The vote was unanimous. Bet you know how they voted. Larry Hodges Chapel Hill No exception
A letter in your Jan. 16 edition makes the absurd and misleading statement that “far more people are killed by drunk drivers than madmen with assault rifles, but I don’t hear any calls for banning alcohol.”
The relevant realities are that 1) the 30,000 annual firearms deaths in the U.S. are triple the deaths from drunk drivers and 2) every state in the U.S. regulates blood alcohol levels in drivers and imposes severe penalties for exceeding those limits.
Every freedom guaranteed by the Bill of Rights is constrained by limits that serve and protect the public interest. Guns should be no exception.Jerry VanSant Chapel HillHarvest the Dream
Book Harvest has a great way for everyone in our community to serve on MLK Day! All are invited to honor the legacy of Dr. Martin Luther King, Jr. and to help Book Harvest celebrate our dream of books for all kids by joining bestselling authors Daniel Wallace, Sarah Dessen, and Randall Kenan for our second annual 10KBK: 10,000 Books for Kids on MLK Day.
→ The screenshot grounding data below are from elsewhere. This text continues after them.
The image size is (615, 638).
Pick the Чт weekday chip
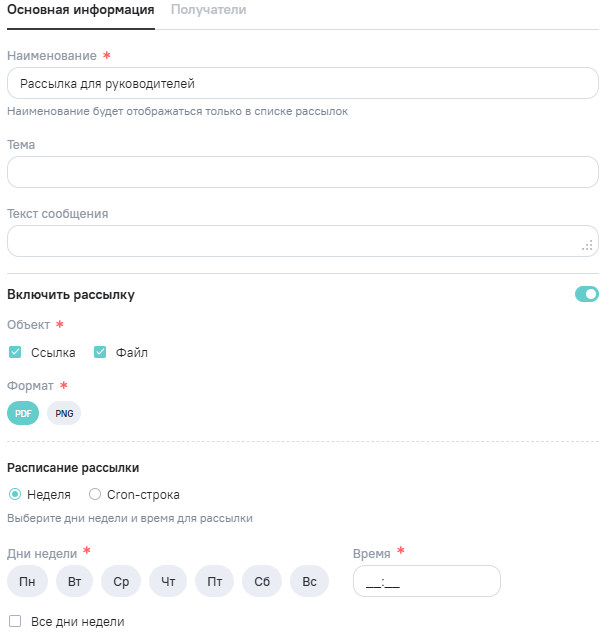click(168, 581)
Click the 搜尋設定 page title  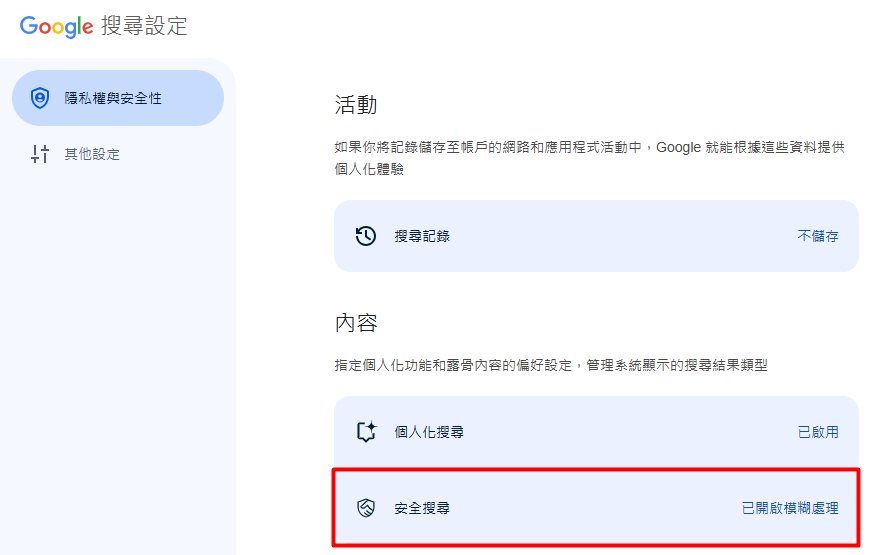click(x=144, y=26)
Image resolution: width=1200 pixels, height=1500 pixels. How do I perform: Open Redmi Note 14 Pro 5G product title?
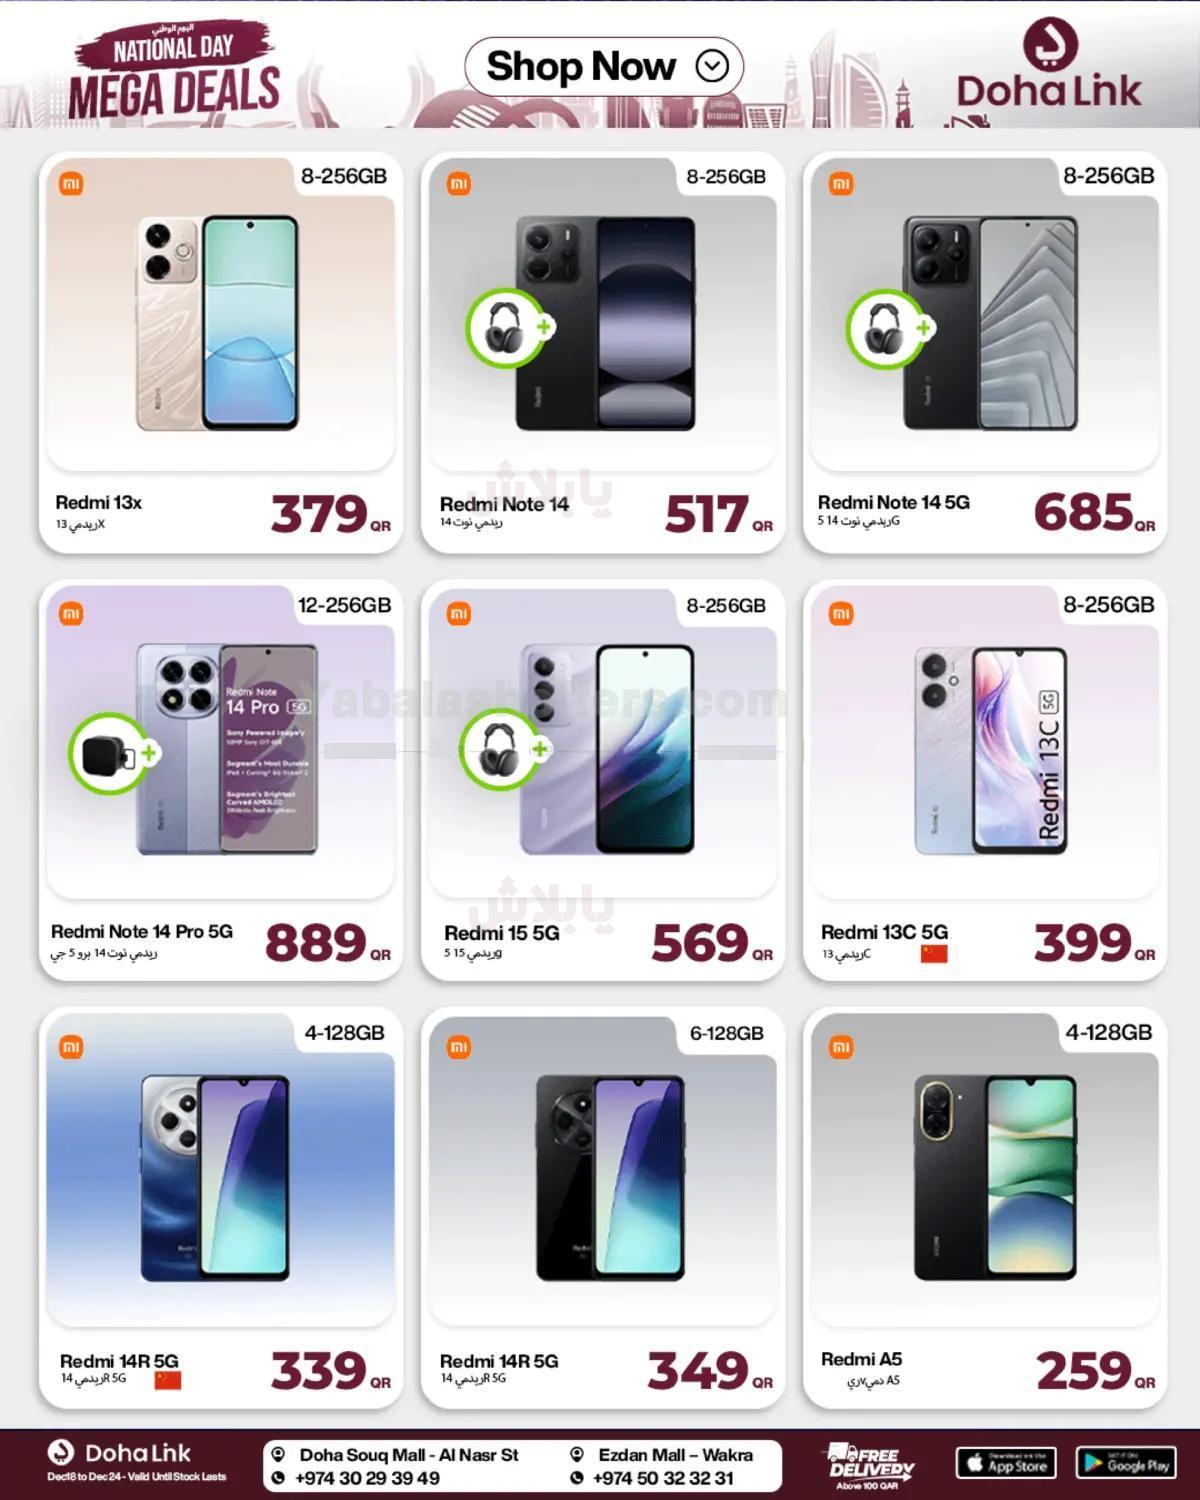click(x=142, y=931)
This event will take place from 1 to 4 p.m. Monday at Flyleaf Books, 752 Martin Luther King, Jr. Blvd. in Chapel Hill. The program, featuring live music as well as the authors speaking about the power of books in their lives, will begin at 2:15 p.m. To join us in service on MLK Day, simply gather the kids’ books you no longer need and bring them by Flyleaf that afternoon. Every book you donate will end up in the hands and home of a local low-income child.
Founded just two years ago and enabled by the amazing generosity of our caring community, Book Harvest recently placed our 100,000th donated book. To celebrate this exciting milestone, we have taken a page from a favorite book, “Charlie and the Chocolate Factory.” We placed five golden tickets in five randomly selected books and sent those books to five of our book distribution sites. Each lucky winner will receive a $50 gift certificate to Flyleaf Books, where they will also be treated to a personal tour of the store by the owners. We hope to share news of the winners of this exciting contest at 10BKB.
Last year, we collected 10,122 books on MLK Day, a goal we hope to surpass this year. Please help us honor Dr. King and make a difference in the lives of our community’s children by supporting Book Harvest, joining us on Monday, and donating books.Ginger Young Founder and executive directorFRANKly speaking
If you haven’t been to FRANK at 109 E. Franklin St. a few doors down from Starbucks, it’s time to get there!
This season FRANK Gallery has developed an exhibit entitled “Blues,” which features art and live performances inspired by this distinct musical genre. Come to FRANK Gallery on Thursday evenings during the month of January and February for the opportunity to see the Blues in action!
FRANK has teamed up with the UNC ARTery to host weekly musical salons that will feature an array of talents from local community artists and showcase performances by UNC students and ensembles. UNC ARTery, the arts and cultural center for the UNC Roosevelt, actively works to promote and connect UNC’s undergraduate artistic community, while identifying and addressing arts-related issues on campus. FRANK’s collaborative work with UNC ARTery will highlight the diversity of talent at UNC and further bridge the gap between the vibrant arts scene at the University and the arts in the local Chapel Hill community! All blues salons are free and open to the public and start at 6 p.m..
Jan 24 - Featured Artist’s Talk: Nerys Levy, A Journey in Russia; Guest Musician: Lyubov Egorova
Jan 31 - Blues A Capella Night with the UNC Achordants, the UNC-Walk-ons, and the Lorelei’s
Feb 7 - Featured Artist’s Talk: Sudie Rakusin
Feb 14 - Valentine’s Day Salon: Jazz Combo & EROT Poetry
Feb 21 - Up and Coming UNC Jazz Artist Evening
Feb 28 - Storytelling: Chrysalis+Drago(n) Doctrine with Michael Layne Peg Bachenheimer The writer is the coordinator for the FRANK Gallery’s “Blue” exhibit.